» Aim of the exercise: Copy all of the data below exactly as it is given.

-- Input data follows --

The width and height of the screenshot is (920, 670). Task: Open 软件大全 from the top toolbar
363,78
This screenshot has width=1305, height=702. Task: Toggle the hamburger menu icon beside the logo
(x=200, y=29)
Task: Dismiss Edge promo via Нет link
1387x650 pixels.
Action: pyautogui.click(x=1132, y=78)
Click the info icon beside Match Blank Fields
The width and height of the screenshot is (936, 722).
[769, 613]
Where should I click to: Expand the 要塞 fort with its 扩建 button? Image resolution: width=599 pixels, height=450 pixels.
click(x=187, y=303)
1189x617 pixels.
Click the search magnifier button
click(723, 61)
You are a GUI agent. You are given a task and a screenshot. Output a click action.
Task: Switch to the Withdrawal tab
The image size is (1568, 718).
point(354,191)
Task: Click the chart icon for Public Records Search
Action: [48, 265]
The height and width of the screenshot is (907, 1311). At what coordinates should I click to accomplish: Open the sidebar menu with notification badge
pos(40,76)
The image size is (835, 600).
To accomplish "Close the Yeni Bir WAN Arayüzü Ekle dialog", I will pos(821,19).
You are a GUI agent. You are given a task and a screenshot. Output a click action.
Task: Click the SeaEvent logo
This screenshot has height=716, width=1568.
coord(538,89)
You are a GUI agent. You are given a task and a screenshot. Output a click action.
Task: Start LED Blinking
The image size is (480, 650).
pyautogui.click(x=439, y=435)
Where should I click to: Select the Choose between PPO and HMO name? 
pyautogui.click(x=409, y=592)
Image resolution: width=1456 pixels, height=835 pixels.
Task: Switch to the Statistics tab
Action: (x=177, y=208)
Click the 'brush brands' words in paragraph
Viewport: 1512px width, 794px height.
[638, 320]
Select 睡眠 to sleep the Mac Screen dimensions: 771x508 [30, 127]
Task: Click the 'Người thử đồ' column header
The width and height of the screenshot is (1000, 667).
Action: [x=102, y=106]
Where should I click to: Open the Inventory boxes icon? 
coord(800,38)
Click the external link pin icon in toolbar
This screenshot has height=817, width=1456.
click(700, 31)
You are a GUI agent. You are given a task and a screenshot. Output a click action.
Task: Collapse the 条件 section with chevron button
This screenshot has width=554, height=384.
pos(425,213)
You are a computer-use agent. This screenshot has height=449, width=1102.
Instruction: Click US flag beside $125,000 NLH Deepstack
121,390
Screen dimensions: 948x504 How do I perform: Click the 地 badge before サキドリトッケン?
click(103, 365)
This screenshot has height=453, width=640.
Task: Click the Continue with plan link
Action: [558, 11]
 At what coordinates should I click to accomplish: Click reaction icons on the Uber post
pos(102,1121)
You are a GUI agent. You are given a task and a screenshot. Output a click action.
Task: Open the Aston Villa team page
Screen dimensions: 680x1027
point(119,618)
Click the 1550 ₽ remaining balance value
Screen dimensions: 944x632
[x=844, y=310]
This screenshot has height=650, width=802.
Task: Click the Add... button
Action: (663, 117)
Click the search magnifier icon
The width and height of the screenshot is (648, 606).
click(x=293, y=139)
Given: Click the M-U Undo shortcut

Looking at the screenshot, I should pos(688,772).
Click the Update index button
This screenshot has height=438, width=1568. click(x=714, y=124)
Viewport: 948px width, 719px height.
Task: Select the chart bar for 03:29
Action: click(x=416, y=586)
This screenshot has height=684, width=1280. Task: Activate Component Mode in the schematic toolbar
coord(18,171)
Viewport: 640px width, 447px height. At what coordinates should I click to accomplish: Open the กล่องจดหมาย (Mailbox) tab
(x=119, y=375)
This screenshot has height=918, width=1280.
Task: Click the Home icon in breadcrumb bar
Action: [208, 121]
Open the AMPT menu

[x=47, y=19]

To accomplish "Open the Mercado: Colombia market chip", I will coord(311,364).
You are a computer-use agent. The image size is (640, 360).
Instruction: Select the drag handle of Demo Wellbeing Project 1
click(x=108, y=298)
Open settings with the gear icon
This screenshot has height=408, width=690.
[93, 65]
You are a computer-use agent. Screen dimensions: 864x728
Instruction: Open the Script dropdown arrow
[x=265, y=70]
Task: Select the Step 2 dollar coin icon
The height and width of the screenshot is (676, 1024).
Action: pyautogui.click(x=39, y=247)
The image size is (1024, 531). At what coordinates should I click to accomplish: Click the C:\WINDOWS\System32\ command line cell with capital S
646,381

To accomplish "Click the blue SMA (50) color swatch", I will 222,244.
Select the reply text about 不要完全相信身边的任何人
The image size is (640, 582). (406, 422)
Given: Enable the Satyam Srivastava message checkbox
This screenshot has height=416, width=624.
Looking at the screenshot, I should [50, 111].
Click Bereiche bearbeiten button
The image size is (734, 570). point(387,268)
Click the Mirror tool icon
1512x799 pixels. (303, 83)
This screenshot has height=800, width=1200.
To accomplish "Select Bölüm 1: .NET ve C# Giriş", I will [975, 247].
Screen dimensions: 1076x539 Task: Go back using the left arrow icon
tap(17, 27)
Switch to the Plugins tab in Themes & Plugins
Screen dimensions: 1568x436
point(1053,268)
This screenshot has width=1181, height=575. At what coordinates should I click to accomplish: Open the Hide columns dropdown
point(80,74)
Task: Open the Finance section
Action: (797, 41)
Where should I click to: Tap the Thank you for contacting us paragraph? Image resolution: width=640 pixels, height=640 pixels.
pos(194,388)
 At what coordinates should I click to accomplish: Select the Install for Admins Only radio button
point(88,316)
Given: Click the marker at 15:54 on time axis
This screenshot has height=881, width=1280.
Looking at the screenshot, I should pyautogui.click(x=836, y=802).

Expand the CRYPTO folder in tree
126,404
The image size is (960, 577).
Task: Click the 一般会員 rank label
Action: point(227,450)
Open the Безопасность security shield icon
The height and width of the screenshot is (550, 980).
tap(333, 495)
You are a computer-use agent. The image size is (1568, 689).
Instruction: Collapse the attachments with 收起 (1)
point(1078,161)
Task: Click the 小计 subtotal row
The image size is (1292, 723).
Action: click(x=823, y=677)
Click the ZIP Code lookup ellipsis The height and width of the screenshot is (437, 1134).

-- Input data concluded --

» Exercise solution:
The width and height of the screenshot is (920, 670). Task: Open 软件大全 from the top toolbar
363,78
This screenshot has width=1305, height=702. Task: Toggle the hamburger menu icon beside the logo
(x=200, y=29)
Task: Dismiss Edge promo via Нет link
1387x650 pixels.
Action: pyautogui.click(x=1132, y=78)
Click the info icon beside Match Blank Fields
The width and height of the screenshot is (936, 722).
[769, 613]
Where should I click to: Expand the 要塞 fort with its 扩建 button? Image resolution: width=599 pixels, height=450 pixels.
click(x=187, y=303)
1189x617 pixels.
Click the search magnifier button
click(723, 61)
You are a GUI agent. You are given a task and a screenshot. Output a click action.
Task: Switch to the Withdrawal tab
The image size is (1568, 718).
point(354,191)
Task: Click the chart icon for Public Records Search
Action: [48, 265]
The height and width of the screenshot is (907, 1311). At what coordinates should I click to accomplish: Open the sidebar menu with notification badge
pos(40,76)
The image size is (835, 600).
To accomplish "Close the Yeni Bir WAN Arayüzü Ekle dialog", I will pos(821,19).
You are a GUI agent. You are given a task and a screenshot. Output a click action.
Task: Click the SeaEvent logo
This screenshot has height=716, width=1568.
coord(538,89)
You are a GUI agent. You are given a task and a screenshot. Output a click action.
Task: Start LED Blinking
The image size is (480, 650).
pyautogui.click(x=439, y=435)
Where should I click to: Select the Choose between PPO and HMO name? 
pyautogui.click(x=409, y=592)
Image resolution: width=1456 pixels, height=835 pixels.
Task: Switch to the Statistics tab
Action: (x=177, y=208)
Click the 'brush brands' words in paragraph
Viewport: 1512px width, 794px height.
[638, 320]
Select 睡眠 to sleep the Mac Screen dimensions: 771x508 [30, 127]
Task: Click the 'Người thử đồ' column header
The width and height of the screenshot is (1000, 667).
Action: [x=102, y=106]
Where should I click to: Open the Inventory boxes icon? 
coord(800,38)
Click the external link pin icon in toolbar
This screenshot has height=817, width=1456.
click(700, 31)
You are a GUI agent. You are given a task and a screenshot. Output a click action.
Task: Collapse the 条件 section with chevron button
This screenshot has width=554, height=384.
pos(425,213)
You are a computer-use agent. This screenshot has height=449, width=1102.
Instruction: Click US flag beside $125,000 NLH Deepstack
121,390
Screen dimensions: 948x504 How do I perform: Click the 地 badge before サキドリトッケン?
click(103, 365)
This screenshot has height=453, width=640.
Task: Click the Continue with plan link
Action: [558, 11]
 At what coordinates should I click to accomplish: Click reaction icons on the Uber post
pos(102,1121)
You are a GUI agent. You are given a task and a screenshot. Output a click action.
Task: Open the Aston Villa team page
Screen dimensions: 680x1027
point(119,618)
Click the 1550 ₽ remaining balance value
Screen dimensions: 944x632
[x=844, y=310]
This screenshot has height=650, width=802.
Task: Click the Add... button
Action: (663, 117)
Click the search magnifier icon
The width and height of the screenshot is (648, 606).
click(x=293, y=139)
Given: Click the M-U Undo shortcut

Looking at the screenshot, I should pos(688,772).
Click the Update index button
This screenshot has height=438, width=1568. click(x=714, y=124)
Viewport: 948px width, 719px height.
Task: Select the chart bar for 03:29
Action: click(x=416, y=586)
This screenshot has height=684, width=1280. Task: Activate Component Mode in the schematic toolbar
coord(18,171)
Viewport: 640px width, 447px height. At what coordinates should I click to accomplish: Open the กล่องจดหมาย (Mailbox) tab
(x=119, y=375)
This screenshot has height=918, width=1280.
Task: Click the Home icon in breadcrumb bar
Action: [208, 121]
Open the AMPT menu

[x=47, y=19]

To accomplish "Open the Mercado: Colombia market chip", I will coord(311,364).
You are a computer-use agent. The image size is (640, 360).
Instruction: Select the drag handle of Demo Wellbeing Project 1
click(x=108, y=298)
Open settings with the gear icon
This screenshot has height=408, width=690.
[93, 65]
You are a computer-use agent. Screen dimensions: 864x728
Instruction: Open the Script dropdown arrow
[x=265, y=70]
Task: Select the Step 2 dollar coin icon
The height and width of the screenshot is (676, 1024).
Action: pyautogui.click(x=39, y=247)
The image size is (1024, 531). At what coordinates should I click to accomplish: Click the C:\WINDOWS\System32\ command line cell with capital S
646,381

To accomplish "Click the blue SMA (50) color swatch", I will 222,244.
Select the reply text about 不要完全相信身边的任何人
The image size is (640, 582). (406, 422)
Given: Enable the Satyam Srivastava message checkbox
This screenshot has height=416, width=624.
Looking at the screenshot, I should [50, 111].
Click Bereiche bearbeiten button
The image size is (734, 570). point(387,268)
Click the Mirror tool icon
1512x799 pixels. (303, 83)
This screenshot has height=800, width=1200.
To accomplish "Select Bölüm 1: .NET ve C# Giriş", I will [975, 247].
Screen dimensions: 1076x539 Task: Go back using the left arrow icon
tap(17, 27)
Switch to the Plugins tab in Themes & Plugins
Screen dimensions: 1568x436
point(1053,268)
This screenshot has width=1181, height=575. At what coordinates should I click to accomplish: Open the Hide columns dropdown
point(80,74)
Task: Open the Finance section
Action: (797, 41)
Where should I click to: Tap the Thank you for contacting us paragraph? Image resolution: width=640 pixels, height=640 pixels.
pos(194,388)
 At what coordinates should I click to accomplish: Select the Install for Admins Only radio button
point(88,316)
Given: Click the marker at 15:54 on time axis
This screenshot has height=881, width=1280.
Looking at the screenshot, I should pyautogui.click(x=836, y=802).

Expand the CRYPTO folder in tree
126,404
The image size is (960, 577).
Task: Click the 一般会員 rank label
Action: point(227,450)
Open the Безопасность security shield icon
The height and width of the screenshot is (550, 980).
tap(333, 495)
You are a computer-use agent. The image size is (1568, 689).
Instruction: Collapse the attachments with 收起 (1)
point(1078,161)
Task: Click the 小计 subtotal row
The image size is (1292, 723).
Action: click(x=823, y=677)
Click the ZIP Code lookup ellipsis The height and width of the screenshot is (437, 1134).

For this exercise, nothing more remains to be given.